Clive Barker's Jericho, and the his better game

2007-10-28

Clive Barker’s Jericho

I was expecting a lot from this game, I’ve always liked Clive Barker’s horror (not so much the odd S&M aspect though) and I was happy to see that Codemasters (publisher of Overlord, another great game) was involved. The first hint I should have taken was if was also for consoles, and FPS’s on a console are almost always watered down. I know thats a little general, and negative and I shouldn’t say things like that but smaller titles ( not something like Bioshock or Half Life 2 ) tend to take less risks, and a big risk is to make a complicated FPS with a decent story.

The plot sounded interesting, but there was VERY little dialogue to help string it along. The only filler you get is when you unlock an extra, but silly things like a character bio should not be an extra, it should be seamlessly integrated into the story itself. And there was a lot of potential too. The bad guys themselves were very cool, and it would have been nice to get more interaction between the characters and the bosses. The main characters you play were all kind of bland Hollywood caricatures. They had really cheesy lines, repeated a lot of the same silly catch phrases and you never really got to know any of them to care what was going on. The dialogue also hinted at other things but never explored them, so that was also frustrating. The ending it self was a huge let down, and I watched was seemed to be the longest credit roll in history hoping there was something cool at the end. There wasn’t, so don’t waste your time.

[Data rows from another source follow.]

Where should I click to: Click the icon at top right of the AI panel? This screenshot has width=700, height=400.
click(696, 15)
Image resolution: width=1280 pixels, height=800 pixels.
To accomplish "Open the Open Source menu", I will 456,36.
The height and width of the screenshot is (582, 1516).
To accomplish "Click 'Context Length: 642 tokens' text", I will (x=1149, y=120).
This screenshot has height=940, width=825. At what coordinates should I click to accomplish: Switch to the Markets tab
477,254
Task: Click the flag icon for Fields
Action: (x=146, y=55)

The “hook” or the game was the fact that you could possess one of the 6 characters at any time, and there would always be a situation where you had to be one of them to progress in the level. The problem was that none of them on their own was useful enough to be the standard soldier type to kill all the baddies, most of the were really bad at that.

But let’s get to why I did have high hopes for this game, and that was because of…

Clive Barker’s Undying

Now this game was really good, and if you dont mind playing something that is a little dated in the graphics department. It had a really well developed story, lots of dialogue and interaction with other characters. The bosses we all nicely fleshed out, creepy in their own Clive Barker way, and just cool. It also had a good enough level design where you had no idea if you were really going in the right direction, but you always managed to be where you needed to. Like, they didn’t just cop out and create a bunch of invisible walls that you couldn’t walk beyond.

The game was just scary, had cool weapons (magic and physical), and its little signature trick ( being able to see ghostly events in the past ) was well done. It’s worth playing, I might try and replay it now that I’ve been disappointed by Jericho.